Many site visitors who have written lately have used various wordings to complain about one real relative issue, namely, continuing to be trapped in a repetition of the same, often destructive, patterns of behavior.
How can persons possibly be grounded in the very essence of being if blocked from an understanding of their fundamental nature and an awareness of what natural living really looks like? Programming and conditioning and enculturation create the blockage and result in relative behaviors being driven by personality and personality subtypes.
While the subtypes are often labeled as “instinctive subtypes” or “instinctive variants,” they are associated with, but not the same as, natural instincts. There is a natural, instinctive drive for sex, but the instinctive sexual variant of personality is an unnatural drive that is the product of programming and conditioning.
When the instinctive sexual personality variant is driving behavior, it is often mistaken by persons to be the natural sexual instinct that is driving behavior, but that is not the case.
Consider the man referenced in yesterday’s post. Though it might appear that having 300 affairs was related to that man’s strong and natural sex drive (which was his macho “spin” on his activities), that conduct was really rooted more in personality and in the personality sexual subtype. Here’s part of the description of his case offered earlier on the site:
“…his most basic identity amounted to ‘I am my body.’ Driving his conduct, however, was also a ‘mind’ and multiple personas. The male sex drive aside, far more was at play with that man’s conduct.

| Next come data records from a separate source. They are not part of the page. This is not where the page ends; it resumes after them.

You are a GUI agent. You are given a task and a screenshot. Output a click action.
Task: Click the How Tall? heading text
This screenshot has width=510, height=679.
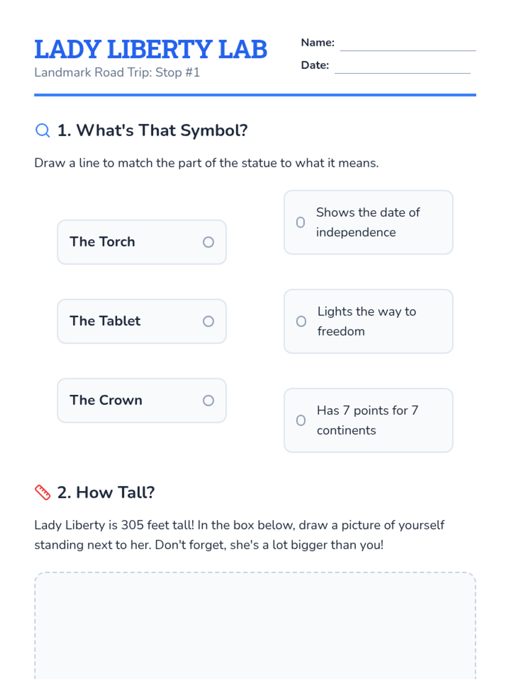(x=106, y=492)
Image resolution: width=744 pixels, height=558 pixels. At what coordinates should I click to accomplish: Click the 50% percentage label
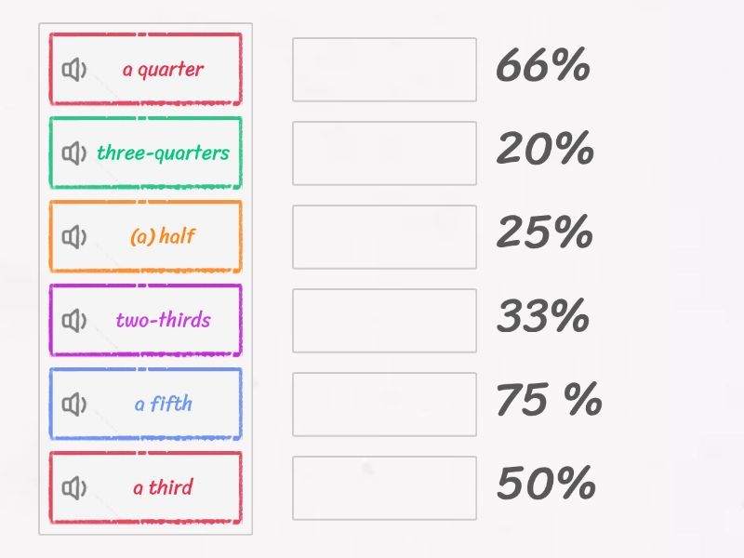pyautogui.click(x=545, y=485)
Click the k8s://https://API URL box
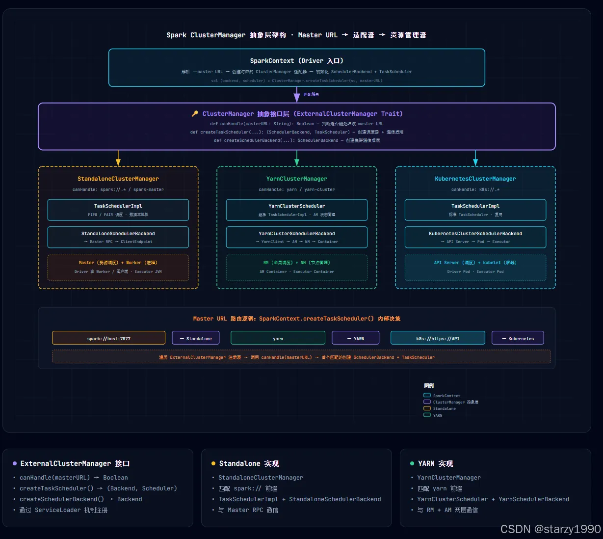This screenshot has width=603, height=539. pyautogui.click(x=438, y=338)
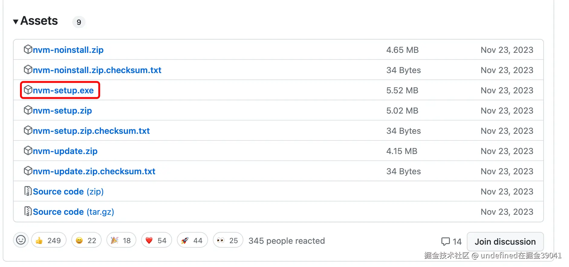569x267 pixels.
Task: Click the package icon beside nvm-setup.zip
Action: coord(28,110)
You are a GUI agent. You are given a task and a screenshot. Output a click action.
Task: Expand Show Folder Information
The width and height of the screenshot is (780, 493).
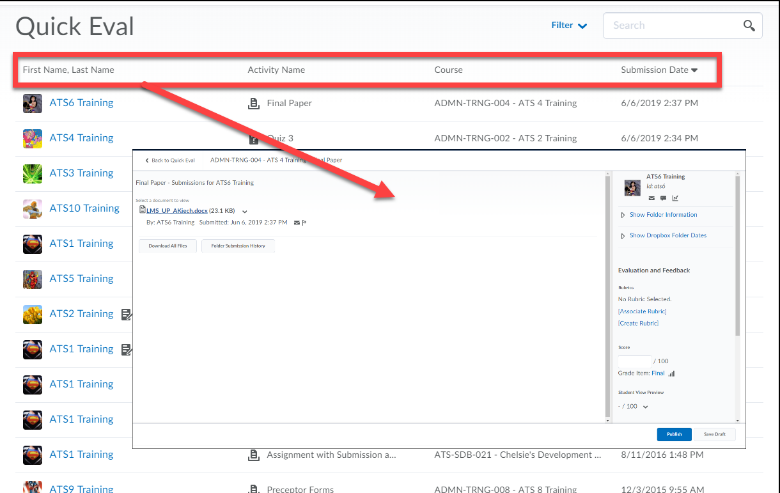(x=663, y=214)
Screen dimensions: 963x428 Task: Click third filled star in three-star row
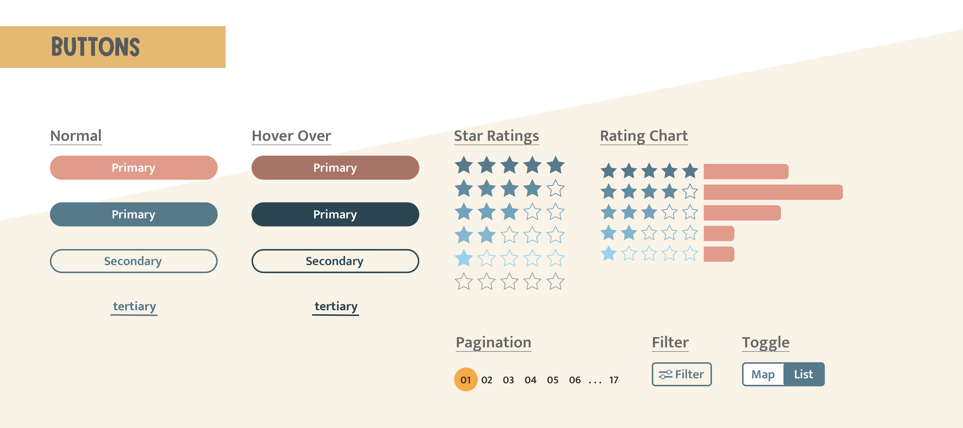[x=510, y=212]
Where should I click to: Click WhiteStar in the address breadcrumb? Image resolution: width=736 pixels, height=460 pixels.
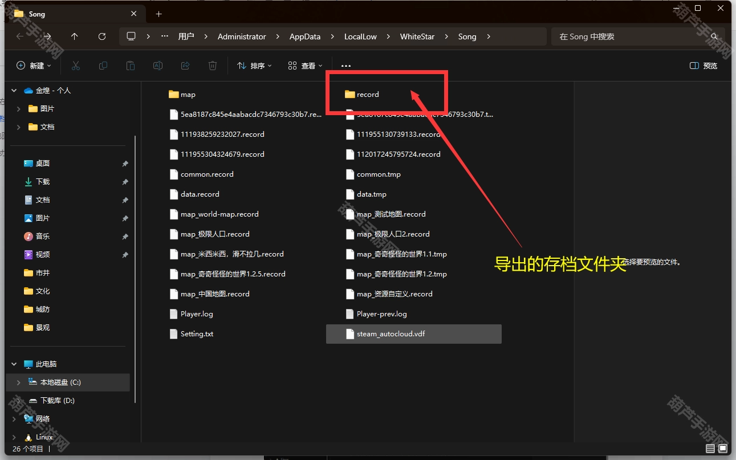click(x=417, y=36)
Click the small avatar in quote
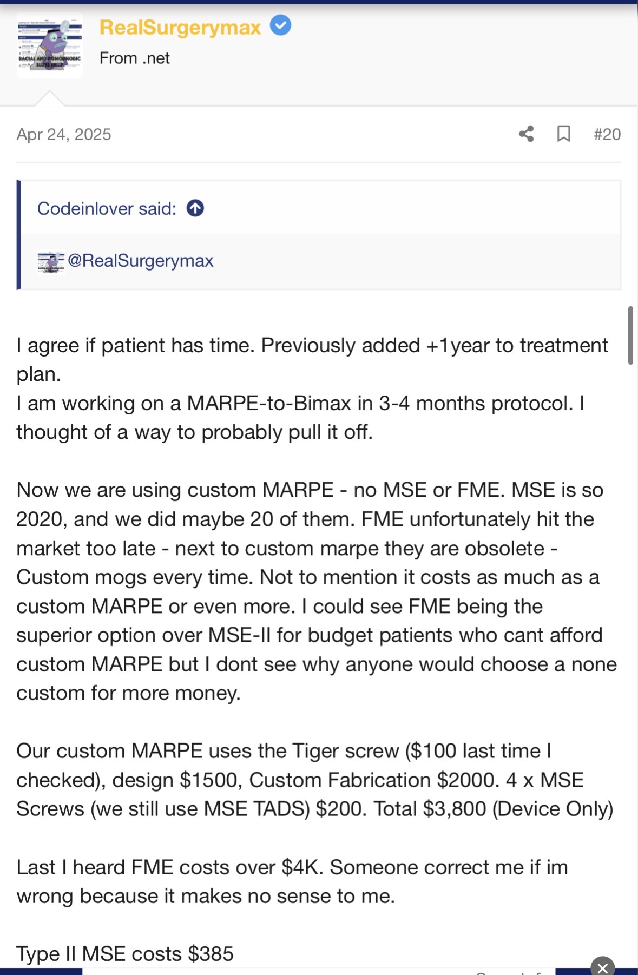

“He reported the following: after his father disappeared, he was rejected by his mother who gave him to his grandmother; a short time later, his grandmother rejected him and gave him over to the state.
“As a child who was wanted by no one, he felt a sense of ‘loss.’ His thought-life was one that said, ‘You are not good enough; you will never be good enough; therefore, you will never have enough…of anything.’ Behind those kinds of beliefs, excess will always be assigned great value.
“His desire was to be accepted by two women during his childhood years, but since he was not, he was driven during his adulthood years to hear as many women say ‘Yes’ as possible; to hear as many women as possible say ‘You are good’; to have women fulfill his self-ish desires; to use women in his effort to negate his fear of being rejected by supposedly being ‘accepted’ time and time again (as if paying someone for something could even remotely mean that they ‘accept you’).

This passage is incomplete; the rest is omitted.